Medientage 09: Tadel und Lob zur Eröffnung
 

Medientage 09: Tadel und Lob zur Eröffnung

Hans Jörgen Manstein geht es schlecht, Oliver Voigt beschwichtigt, Bundeskanzler Werner Faymann ist voller Hoffnung, Brigitte Jank mit interessanter Ankündigung.

Die 16. Österreichischen Medientage beginnen meist mit einer verbalen Ohrfeige von ÖMT-Erfinder und Verleger Hans Jörgen Manstein. Auch diesmal. In der Krise würden die Medien völlig falsch reagieren. "Was ist das für eine Medienlandschaft, in der sich der ORF-Chef tagelang feiert, weil er einen Gesellschaftsreporter von der privaten Konkurrenz abwirbt", so Manstein, der zudem die "Erbsenzählermentalität" in Verlagshäusern anprangert ebenso wie die "nicht vorhandene" Journalistenausbildung in Österreich.
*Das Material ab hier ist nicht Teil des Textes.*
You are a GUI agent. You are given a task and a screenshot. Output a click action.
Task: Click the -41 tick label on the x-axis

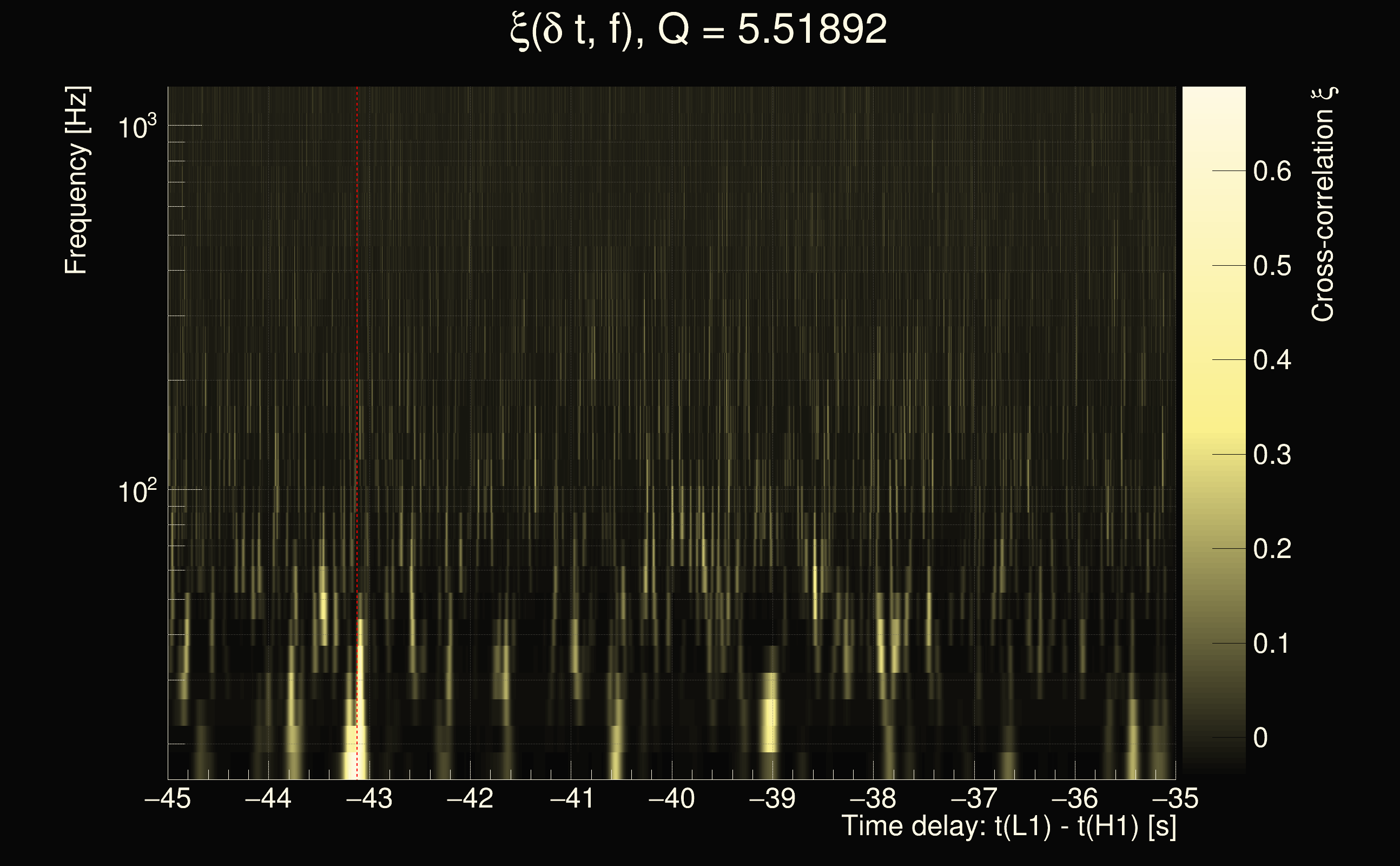[571, 798]
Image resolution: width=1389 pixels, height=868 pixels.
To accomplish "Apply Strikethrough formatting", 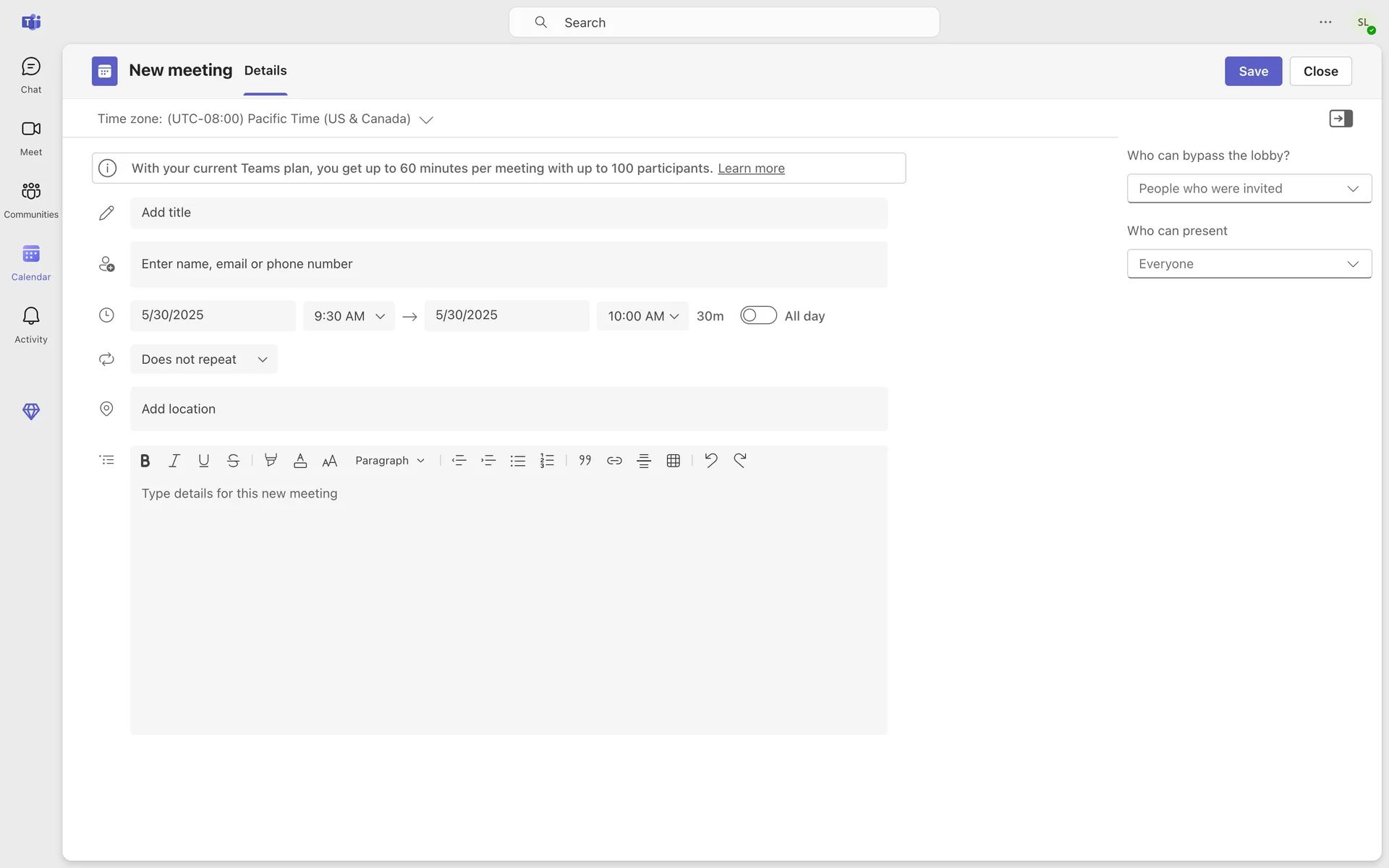I will pos(233,461).
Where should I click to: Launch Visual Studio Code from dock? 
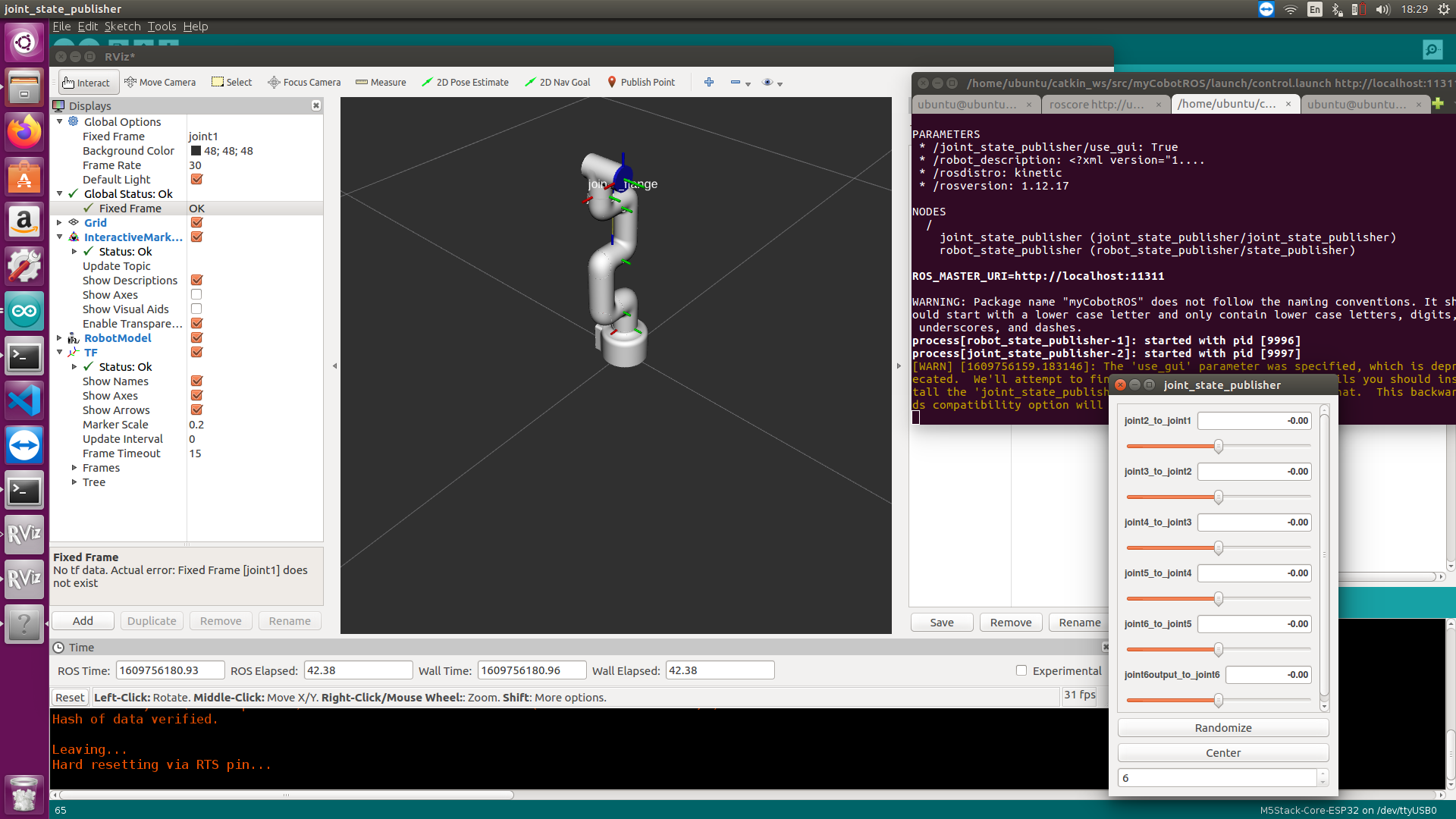click(24, 400)
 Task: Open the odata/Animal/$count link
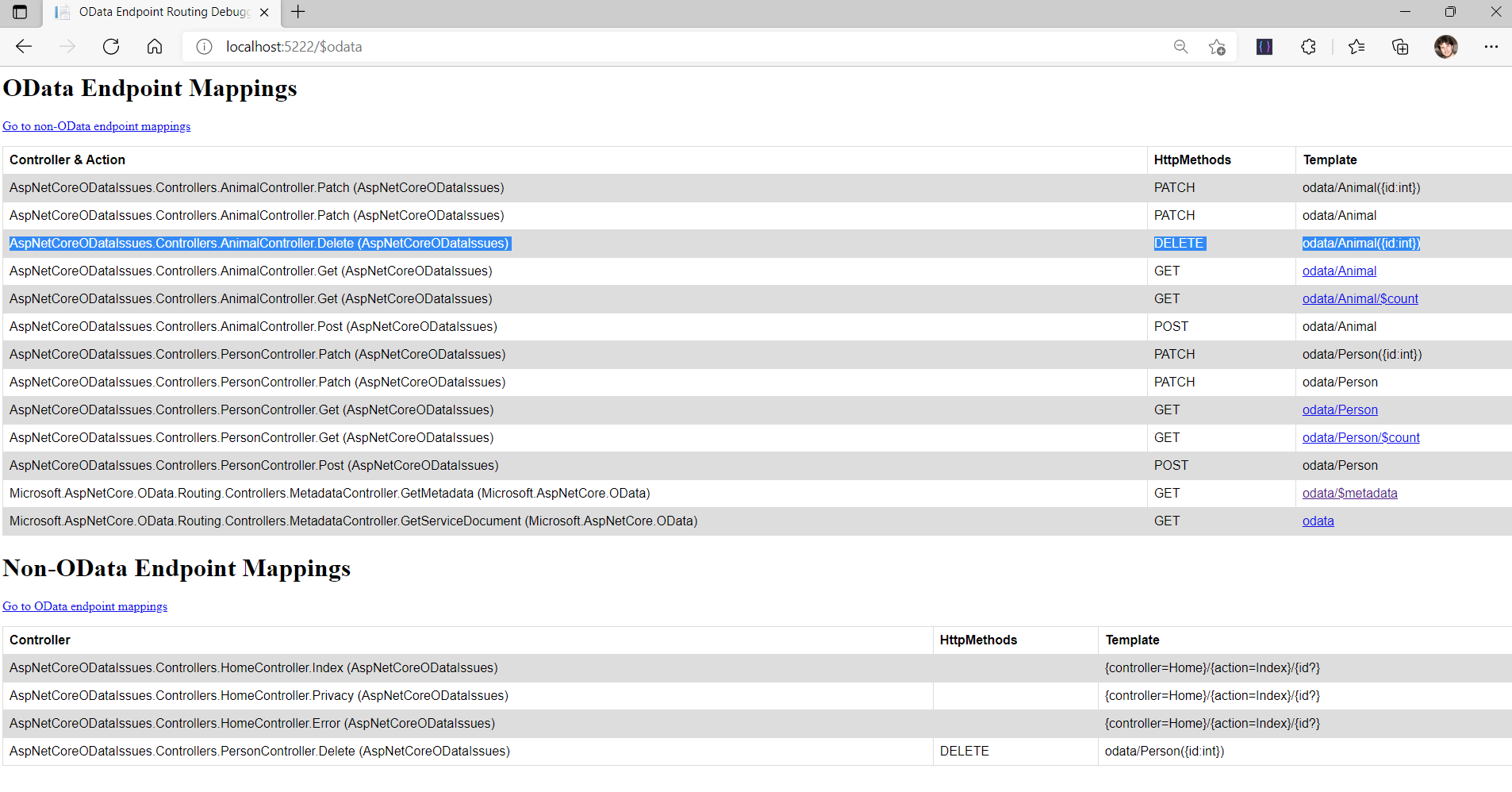(1360, 298)
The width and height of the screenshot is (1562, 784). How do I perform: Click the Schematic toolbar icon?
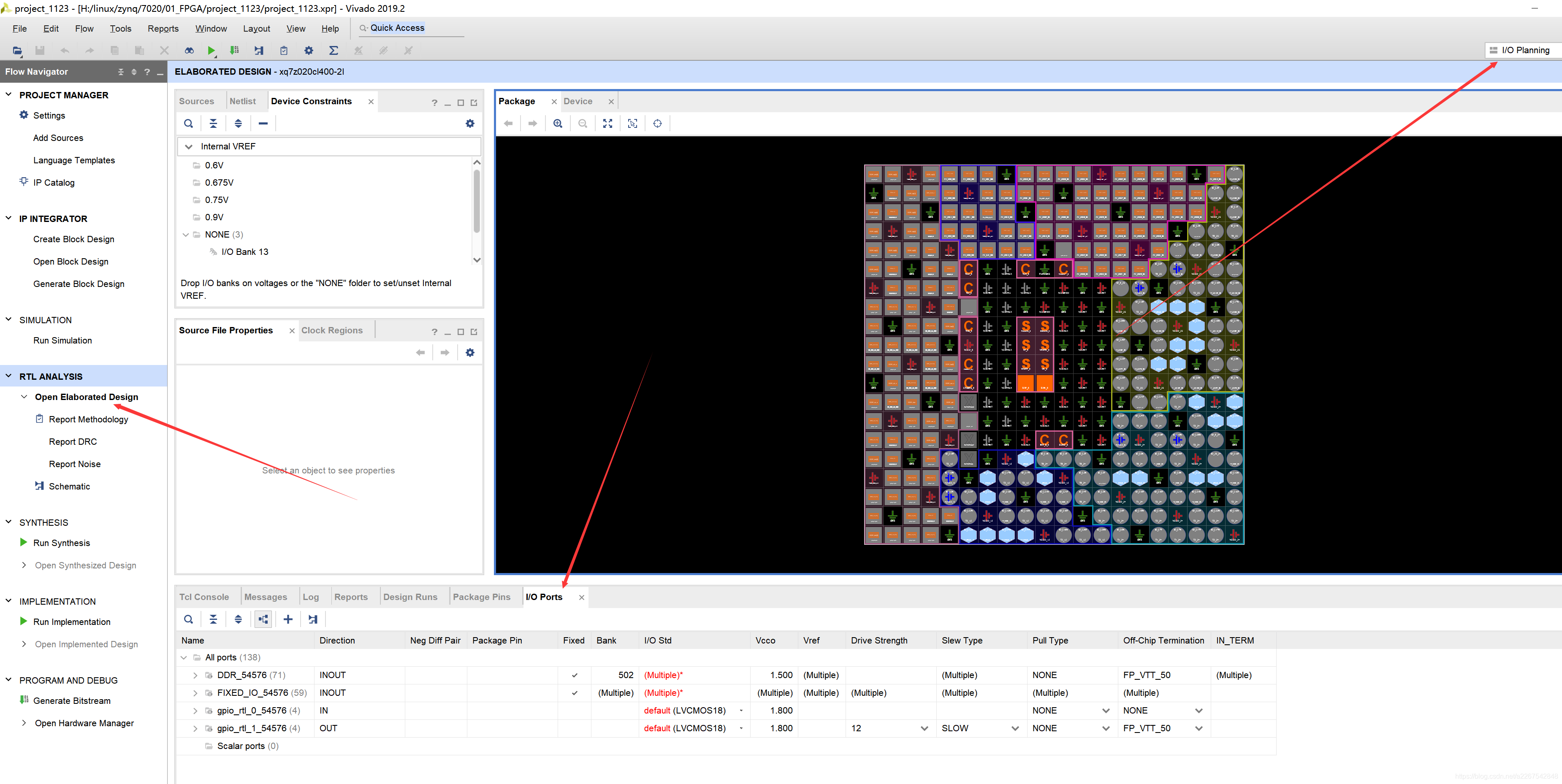coord(259,50)
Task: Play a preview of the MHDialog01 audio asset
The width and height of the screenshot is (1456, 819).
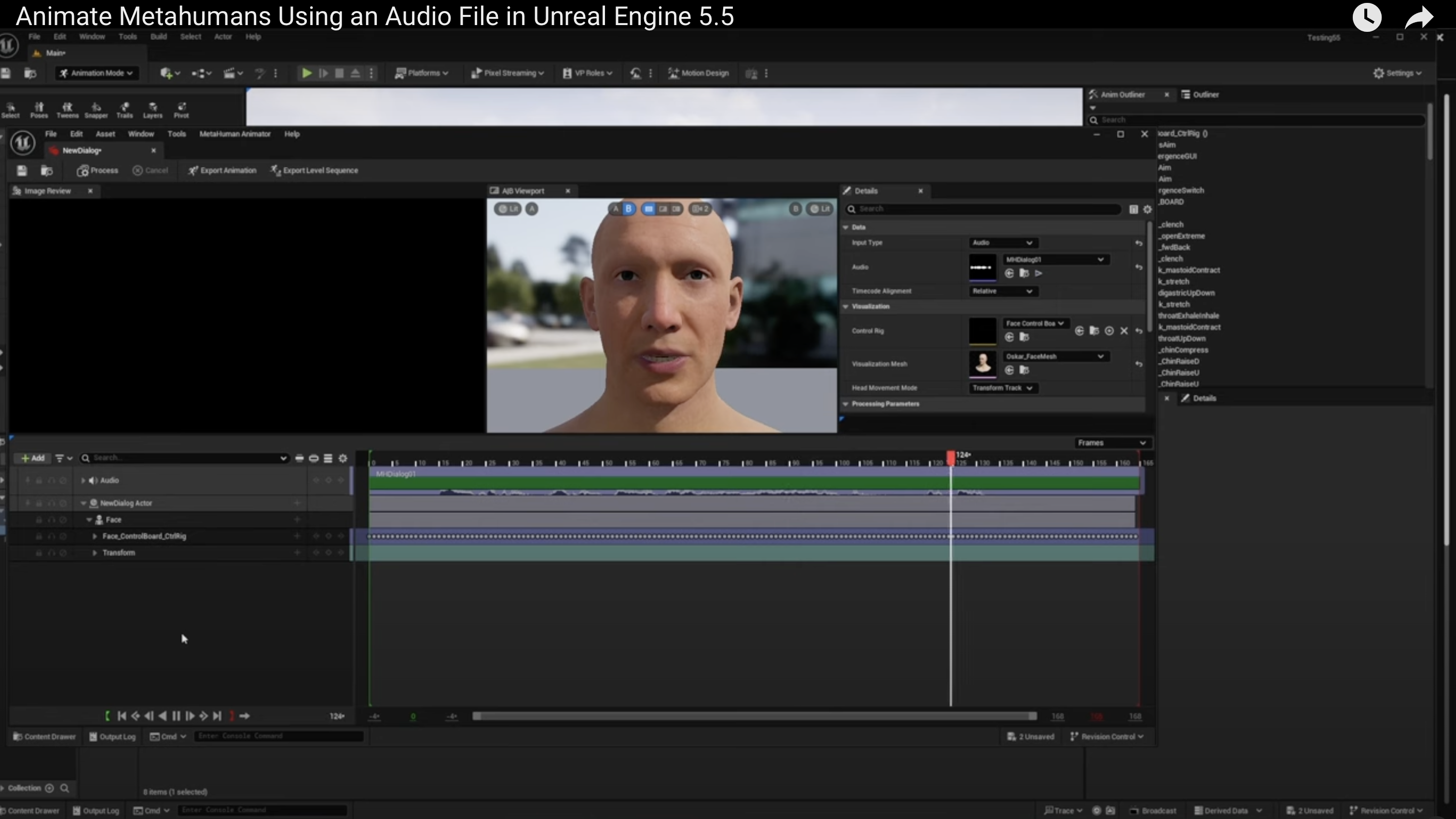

Bundeskanzler Werner Faymann zeichnet da schon ein weit positiveres Bild des heimischen Journalismus, und unterstreicht die Notwendigkeit, die zuvor angesprochene Marktbereinigung zu verhindern, und zwar durchaus mit Presseförderung und Insertionen durch Steuergelder. Neben Mut und Courage der Journalisten müssen der Staat auch mithelfen, Vielfalt zu gewährleisten.




Oliver Voigt, CEO der Verlagsgruppe News glaubt sehr wohl, dass es würdige Nachfolger von Alfred Worm gäbe und betonte, dass Medienunternehmen sehr genau überlegen, wie Arbeitsplätze erhalten bleiben.




Nach emotionalen Worten der beiden Alfred-Worm-Preisträger Rainer Fleckl und Alex Vogel ("Kurier") referierte Vizebürgermeisterin Renate Brauner über die Bemühungen der Stadt Wien in Sachen Wirtschaft und Medienwirtschaft, insbesondere die 57 Millionen Euro, die in das Media Quarter St. Marx gesteckt würden. "Die Hälfte der 2000 Medienunternehmen hier wurden in den letzten zehn Jahren gegründet", betonte Brauner. WK-Wien-Präsidentin Brigitte Jank bekräftigte ihr Engagement in folgender Sache: Wenn  schon bei der Werbeabgabe (seit 1929) nichts weiter gehe, dann wolle man Anreize für höheres Werbeaufkommen schaffen, und zwar durch steuerliche Absetzbarkeit für Werbezuwächse.




Nachsatz Manstein: "Wenn dieser Vorschlag der WK Wien mit dem Ihnen Herr Bundeskanzler und der gesamten Branchen in die Tat umgesetzt wird und beim Finanzminister Gehör findet, bekommen Sie eine Krone".